Hive JDBC – Working with Hive in Embedded Mode

Hive allows you to execute HQL statements using command line interface. But you can also write a program that works with Hive in embedded (local) mode using JDBC. It does not require you to run HiveServer2, and you can launch your program anywhere where you can run Hive CLI.

Let’s create a simple Java program that executes SHOW PARTITIONS command in Hive using JDBC interface:

import java.sql.DriverManager;
import java.sql.Connection;
import java.sql.Statement;
import java.sql.ResultSet;
import java.sql.ResultSetMetaData;
import java.sql.SQLException;

public class HiveJdbc {
  public static void main (String[] args) throws Exception {   
    // Connect to embedded Hive  
    Class.forName("org.apache.hadoop.hive.jdbc.HiveDriver");
    Connection conn = DriverManager.getConnection("jdbc:hive://", "", "");
    Statement stmt = conn.createStatement();
    // Execute the query and output rows
    ResultSet rs = stmt.executeQuery("show partitions DB.ORDERS");
    while (rs.next()) {
      System.out.println(rs.getString(1));
    }      
    // Get the number of columns
    ResultSetMetaData meta = rs.getMetaData();
    int cols = meta.getColumnCount();
    System.out.println("Number of columns:" + cols);    
    // Output column names
    for(int i = 1; i <= cols; i++) {
      System.out.println(meta.getColumnName(i));
    }
    rs.close();
    stmt.close();
    conn.close();
  }
}

This example program is typical for JDBC, but just note which JDBC driver and connection string you have to use for Hive in embedded mode:

Class.forName("org.apache.hadoop.hive.jdbc.HiveDriver");
Connection conn = DriverManager.getConnection("jdbc:hive://", "", "");

You can compile the code using the following command:

javac HiveJdbc.java

Before you can run the program, you have to initialize your shell environment as follows (set your version number for jars located in /usr/lib/hive/lib/):

export "HADOOP_CLASSPATH=$HADOOP_CLASSPATH:/usr/lib/hive/lib/hive-jdbc.jar"
export "HADOOP_CLASSPATH=$HADOOP_CLASSPATH:/usr/lib/hive/lib/hive-exec.jar"
export "HADOOP_CLASSPATH=$HADOOP_CLASSPATH:/usr/lib/hive/lib/hive-metastore.jar"
export "HADOOP_CLASSPATH=$HADOOP_CLASSPATH:/usr/lib/hive/lib/hive-service.jar"
export "HADOOP_CLASSPATH=$HADOOP_CLASSPATH:/usr/lib/hive/lib/libthrift-0.9.0.jar"
export "HADOOP_CLASSPATH=$HADOOP_CLASSPATH:/usr/lib/hive/lib/libfb303-0.9.0.jar"
export "HADOOP_CLASSPATH=$HADOOP_CLASSPATH:/usr/lib/hive/lib/jdo-api-3.0.1.jar"
export "HADOOP_CLASSPATH=$HADOOP_CLASSPATH:/usr/lib/hive/lib/antlr-runtime-3.4.jar"
export "HADOOP_CLASSPATH=$HADOOP_CLASSPATH:/usr/lib/hive/lib/datanucleus-api-jdo-3.2.6.jar"
export "HADOOP_CLASSPATH=$HADOOP_CLASSPATH:/usr/lib/hive/lib/datanucleus-core-3.2.10.jar"
export "HADOOP_CLASSPATH=$HADOOP_CLASSPATH:/usr/lib/hive/lib/datanucleus-rdbms-3.2.9.jar"
export "HADOOP_CLASSPATH=$HADOOP_CLASSPATH:/usr/lib/hive/lib/mysql-connector-java.jar"
export "HADOOP_CLASSPATH=$HADOOP_CLASSPATH:/usr/lib/hive/conf"

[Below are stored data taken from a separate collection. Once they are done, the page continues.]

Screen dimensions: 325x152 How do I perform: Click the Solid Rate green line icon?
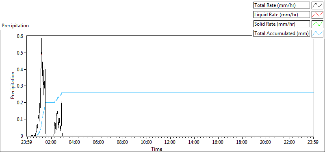tap(317, 24)
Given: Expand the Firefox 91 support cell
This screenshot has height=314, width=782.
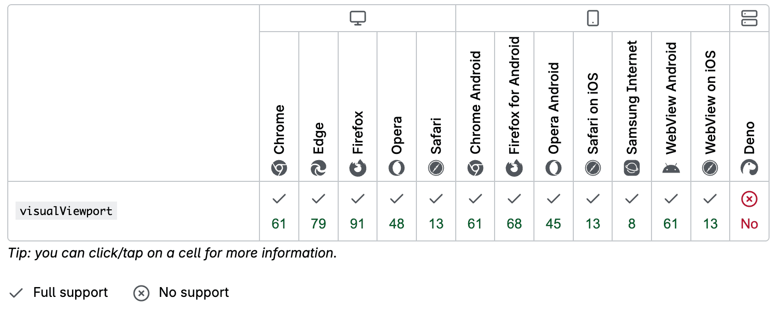Looking at the screenshot, I should pos(358,211).
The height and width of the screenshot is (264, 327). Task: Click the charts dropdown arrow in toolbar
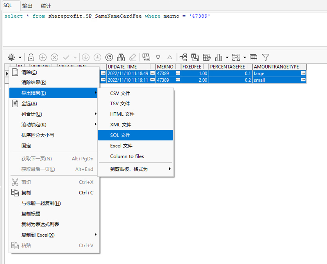coord(227,57)
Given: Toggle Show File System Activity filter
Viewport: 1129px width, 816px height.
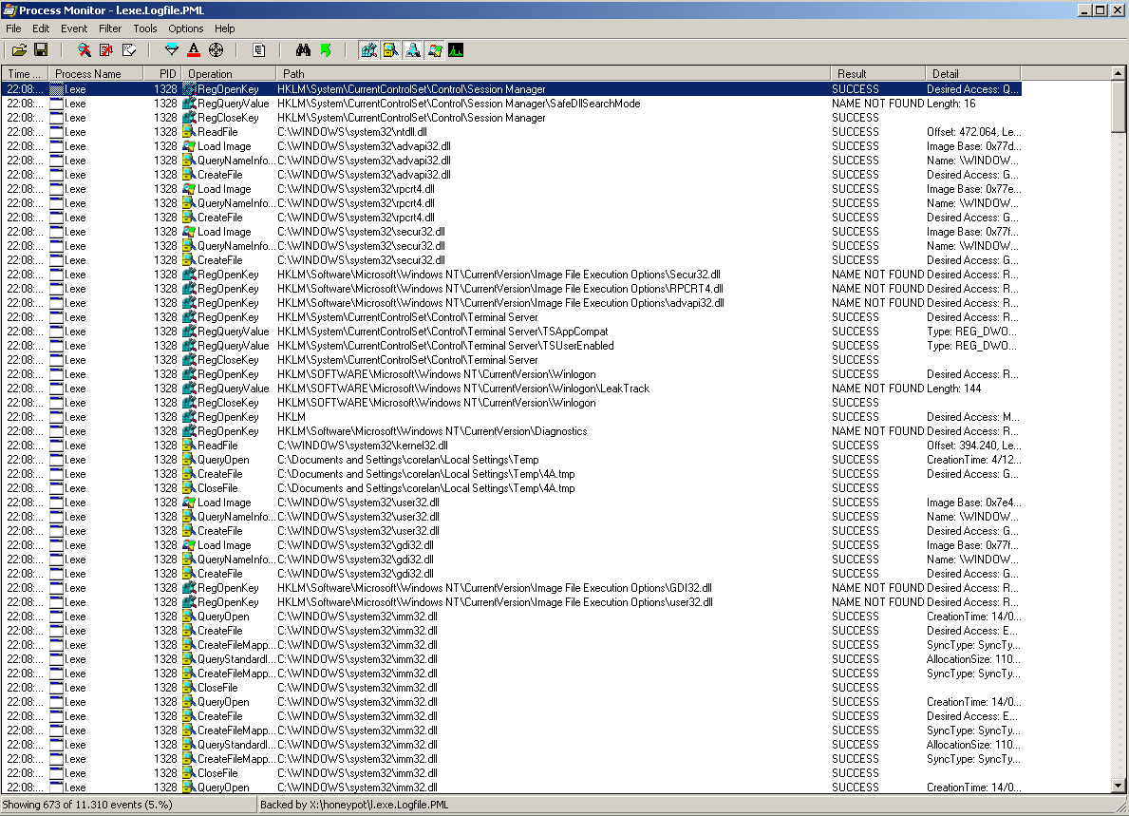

Now you can the application as follows:

hadoop HiveJdbc

Here is the sample output:

...
local_dt=2014-12-02/country=KR
local_dt=2014-12-02/country=MY
local_dt=2014-12-02/country=NL
local_dt=2014-12-02/country=NO
local_dt=2014-12-02/country=NZ
local_dt=2014-12-02/country=PH
local_dt=2014-12-02/country=SE
local_dt=2014-12-02/country=SG
local_dt=2014-12-02/country=TH
local_dt=2014-12-02/country=TW
local_dt=2014-12-02/country=UK
local_dt=2014-12-02/country=VN
Number of columns:1
partition

Note that although the sample DB.ORDERS table contains two partition columns local_dt and country, SHOW PARTITIONS statement returns one column named partition in JDBC.